Stored items

★ ★ ★

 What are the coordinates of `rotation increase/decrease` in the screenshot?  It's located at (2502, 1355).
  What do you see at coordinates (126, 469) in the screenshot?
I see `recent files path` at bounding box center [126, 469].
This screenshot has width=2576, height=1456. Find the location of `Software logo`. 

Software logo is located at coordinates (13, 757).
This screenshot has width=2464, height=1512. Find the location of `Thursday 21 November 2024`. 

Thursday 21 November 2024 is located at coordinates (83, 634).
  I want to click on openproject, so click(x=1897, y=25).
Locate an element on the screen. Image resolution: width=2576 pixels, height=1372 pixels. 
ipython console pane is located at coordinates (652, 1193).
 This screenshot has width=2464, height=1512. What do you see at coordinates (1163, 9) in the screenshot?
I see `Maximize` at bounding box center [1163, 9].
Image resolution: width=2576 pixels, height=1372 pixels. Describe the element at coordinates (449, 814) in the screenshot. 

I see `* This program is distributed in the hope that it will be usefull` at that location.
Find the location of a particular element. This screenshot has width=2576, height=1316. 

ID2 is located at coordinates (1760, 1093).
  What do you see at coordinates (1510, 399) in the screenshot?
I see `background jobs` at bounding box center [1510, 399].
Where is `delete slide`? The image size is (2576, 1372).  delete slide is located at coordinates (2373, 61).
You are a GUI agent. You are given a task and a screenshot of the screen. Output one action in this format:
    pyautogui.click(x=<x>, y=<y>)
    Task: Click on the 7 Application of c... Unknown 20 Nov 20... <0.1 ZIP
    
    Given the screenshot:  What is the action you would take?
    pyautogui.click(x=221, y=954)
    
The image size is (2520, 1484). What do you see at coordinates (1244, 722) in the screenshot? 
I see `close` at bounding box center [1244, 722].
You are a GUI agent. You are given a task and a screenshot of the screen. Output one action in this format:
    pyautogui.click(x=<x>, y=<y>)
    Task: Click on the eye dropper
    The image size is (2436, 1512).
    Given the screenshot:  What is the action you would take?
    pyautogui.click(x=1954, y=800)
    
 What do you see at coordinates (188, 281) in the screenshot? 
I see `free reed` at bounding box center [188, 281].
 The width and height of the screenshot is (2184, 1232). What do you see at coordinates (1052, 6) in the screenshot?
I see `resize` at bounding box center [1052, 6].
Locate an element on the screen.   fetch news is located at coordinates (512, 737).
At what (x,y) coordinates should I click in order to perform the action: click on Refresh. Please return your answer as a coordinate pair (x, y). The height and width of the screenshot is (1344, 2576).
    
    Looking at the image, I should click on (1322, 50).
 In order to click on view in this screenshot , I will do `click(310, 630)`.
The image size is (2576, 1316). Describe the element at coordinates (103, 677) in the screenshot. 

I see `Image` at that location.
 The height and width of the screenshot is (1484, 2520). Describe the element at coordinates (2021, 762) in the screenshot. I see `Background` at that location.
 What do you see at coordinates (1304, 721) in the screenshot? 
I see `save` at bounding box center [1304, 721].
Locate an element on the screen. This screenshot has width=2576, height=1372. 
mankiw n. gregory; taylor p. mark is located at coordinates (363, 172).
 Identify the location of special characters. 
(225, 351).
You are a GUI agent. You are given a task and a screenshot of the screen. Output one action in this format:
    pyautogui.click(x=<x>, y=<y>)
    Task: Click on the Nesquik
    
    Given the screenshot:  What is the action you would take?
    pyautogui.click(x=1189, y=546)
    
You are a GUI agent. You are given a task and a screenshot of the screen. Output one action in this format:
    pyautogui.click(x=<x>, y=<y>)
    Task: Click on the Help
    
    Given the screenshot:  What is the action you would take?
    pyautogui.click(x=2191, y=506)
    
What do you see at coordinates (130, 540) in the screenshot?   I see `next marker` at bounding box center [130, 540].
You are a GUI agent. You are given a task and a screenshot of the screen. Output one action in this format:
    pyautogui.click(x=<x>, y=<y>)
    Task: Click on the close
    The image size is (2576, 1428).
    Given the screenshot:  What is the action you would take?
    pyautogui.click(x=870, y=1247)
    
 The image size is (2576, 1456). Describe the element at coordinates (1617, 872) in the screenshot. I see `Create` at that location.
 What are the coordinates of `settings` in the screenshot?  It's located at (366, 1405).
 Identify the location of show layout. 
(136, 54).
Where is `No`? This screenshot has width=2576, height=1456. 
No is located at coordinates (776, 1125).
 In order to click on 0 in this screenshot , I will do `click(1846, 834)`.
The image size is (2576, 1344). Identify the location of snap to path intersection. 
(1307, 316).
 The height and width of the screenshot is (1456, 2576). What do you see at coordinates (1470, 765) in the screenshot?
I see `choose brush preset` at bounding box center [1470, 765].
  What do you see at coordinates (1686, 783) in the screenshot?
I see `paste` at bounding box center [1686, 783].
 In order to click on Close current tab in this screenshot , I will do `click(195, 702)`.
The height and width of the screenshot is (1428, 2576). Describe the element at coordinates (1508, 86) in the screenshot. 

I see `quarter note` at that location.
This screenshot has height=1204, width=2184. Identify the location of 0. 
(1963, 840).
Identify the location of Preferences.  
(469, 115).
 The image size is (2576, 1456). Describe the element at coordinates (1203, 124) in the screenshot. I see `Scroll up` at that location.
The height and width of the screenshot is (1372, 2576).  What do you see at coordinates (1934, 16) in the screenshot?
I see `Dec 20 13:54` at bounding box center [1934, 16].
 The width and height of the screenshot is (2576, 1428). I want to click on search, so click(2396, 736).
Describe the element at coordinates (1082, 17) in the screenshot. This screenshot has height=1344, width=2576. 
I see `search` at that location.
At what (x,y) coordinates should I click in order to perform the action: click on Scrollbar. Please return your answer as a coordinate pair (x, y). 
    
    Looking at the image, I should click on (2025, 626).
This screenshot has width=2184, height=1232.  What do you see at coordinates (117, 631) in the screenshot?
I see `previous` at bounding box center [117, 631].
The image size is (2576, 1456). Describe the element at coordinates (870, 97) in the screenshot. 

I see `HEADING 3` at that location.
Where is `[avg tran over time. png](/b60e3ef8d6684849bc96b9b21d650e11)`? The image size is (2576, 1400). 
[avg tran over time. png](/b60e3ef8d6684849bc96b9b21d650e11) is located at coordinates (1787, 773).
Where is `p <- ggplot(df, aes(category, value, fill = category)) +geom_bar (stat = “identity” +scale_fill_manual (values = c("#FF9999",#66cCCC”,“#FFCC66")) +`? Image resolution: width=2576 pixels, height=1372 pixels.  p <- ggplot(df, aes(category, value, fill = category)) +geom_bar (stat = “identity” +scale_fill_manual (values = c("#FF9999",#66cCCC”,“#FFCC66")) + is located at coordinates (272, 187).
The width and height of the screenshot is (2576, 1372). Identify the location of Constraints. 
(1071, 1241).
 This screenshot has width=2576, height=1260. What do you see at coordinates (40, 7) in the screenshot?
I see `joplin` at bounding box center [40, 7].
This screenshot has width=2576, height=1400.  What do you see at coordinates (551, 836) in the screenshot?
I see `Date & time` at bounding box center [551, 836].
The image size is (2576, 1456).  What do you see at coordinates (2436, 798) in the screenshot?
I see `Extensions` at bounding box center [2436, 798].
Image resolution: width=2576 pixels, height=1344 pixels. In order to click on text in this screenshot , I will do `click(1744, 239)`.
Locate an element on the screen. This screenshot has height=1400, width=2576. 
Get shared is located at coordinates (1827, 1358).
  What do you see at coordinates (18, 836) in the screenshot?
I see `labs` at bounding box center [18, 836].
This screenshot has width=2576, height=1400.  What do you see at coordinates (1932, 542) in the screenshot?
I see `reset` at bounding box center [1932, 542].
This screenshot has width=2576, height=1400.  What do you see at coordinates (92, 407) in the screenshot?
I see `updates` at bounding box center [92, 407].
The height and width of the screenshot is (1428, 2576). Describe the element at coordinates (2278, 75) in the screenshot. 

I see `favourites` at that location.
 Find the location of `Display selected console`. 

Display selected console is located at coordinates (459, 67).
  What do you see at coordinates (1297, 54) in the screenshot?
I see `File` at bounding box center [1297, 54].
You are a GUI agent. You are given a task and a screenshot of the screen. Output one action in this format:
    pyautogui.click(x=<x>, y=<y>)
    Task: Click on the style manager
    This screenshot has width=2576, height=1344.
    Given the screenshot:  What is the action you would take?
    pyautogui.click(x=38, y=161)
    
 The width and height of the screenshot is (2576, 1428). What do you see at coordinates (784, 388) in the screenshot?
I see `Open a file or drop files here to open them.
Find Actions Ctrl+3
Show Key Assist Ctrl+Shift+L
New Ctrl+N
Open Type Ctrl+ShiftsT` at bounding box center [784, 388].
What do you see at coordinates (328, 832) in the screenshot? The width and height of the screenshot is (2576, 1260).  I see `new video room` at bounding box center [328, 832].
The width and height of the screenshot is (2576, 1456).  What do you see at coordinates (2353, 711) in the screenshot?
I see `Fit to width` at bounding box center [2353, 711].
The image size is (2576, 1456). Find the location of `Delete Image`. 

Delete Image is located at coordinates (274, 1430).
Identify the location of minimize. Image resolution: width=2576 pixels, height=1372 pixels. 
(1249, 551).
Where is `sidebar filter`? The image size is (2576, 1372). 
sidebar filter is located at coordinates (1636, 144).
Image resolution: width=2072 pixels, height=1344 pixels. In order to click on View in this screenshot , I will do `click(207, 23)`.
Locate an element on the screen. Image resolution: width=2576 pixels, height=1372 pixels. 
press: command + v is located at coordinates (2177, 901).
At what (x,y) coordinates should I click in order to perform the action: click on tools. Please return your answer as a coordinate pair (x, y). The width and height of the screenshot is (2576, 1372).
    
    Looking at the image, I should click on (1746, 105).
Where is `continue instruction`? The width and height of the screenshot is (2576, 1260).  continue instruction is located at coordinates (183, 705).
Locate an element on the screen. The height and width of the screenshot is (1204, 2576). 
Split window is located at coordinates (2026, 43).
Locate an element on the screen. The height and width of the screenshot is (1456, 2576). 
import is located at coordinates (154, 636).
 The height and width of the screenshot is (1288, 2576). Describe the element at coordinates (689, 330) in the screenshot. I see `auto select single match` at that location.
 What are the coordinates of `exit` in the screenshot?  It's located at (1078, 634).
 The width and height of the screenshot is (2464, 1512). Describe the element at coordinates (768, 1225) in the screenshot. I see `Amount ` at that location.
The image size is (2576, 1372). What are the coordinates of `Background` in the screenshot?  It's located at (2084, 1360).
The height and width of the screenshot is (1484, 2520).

★ ★ ★

» **TASK INSTRUCTIONS**
Reproduce the records word for word from their first line through the line that contains "coordinates (2373, 61).", including that last line.

» **SOLUTION**
 What are the coordinates of `rotation increase/decrease` in the screenshot?  It's located at (2502, 1355).
  What do you see at coordinates (126, 469) in the screenshot?
I see `recent files path` at bounding box center [126, 469].
This screenshot has width=2576, height=1456. Find the location of `Software logo`. 

Software logo is located at coordinates (13, 757).
This screenshot has width=2464, height=1512. Find the location of `Thursday 21 November 2024`. 

Thursday 21 November 2024 is located at coordinates (83, 634).
  I want to click on openproject, so click(x=1897, y=25).
Locate an element on the screen. Image resolution: width=2576 pixels, height=1372 pixels. 
ipython console pane is located at coordinates (652, 1193).
 This screenshot has width=2464, height=1512. What do you see at coordinates (1163, 9) in the screenshot?
I see `Maximize` at bounding box center [1163, 9].
Image resolution: width=2576 pixels, height=1372 pixels. Describe the element at coordinates (449, 814) in the screenshot. 

I see `* This program is distributed in the hope that it will be usefull` at that location.
Find the location of a particular element. This screenshot has width=2576, height=1316. 

ID2 is located at coordinates (1760, 1093).
  What do you see at coordinates (1510, 399) in the screenshot?
I see `background jobs` at bounding box center [1510, 399].
Where is `delete slide`? The image size is (2576, 1372).  delete slide is located at coordinates (2373, 61).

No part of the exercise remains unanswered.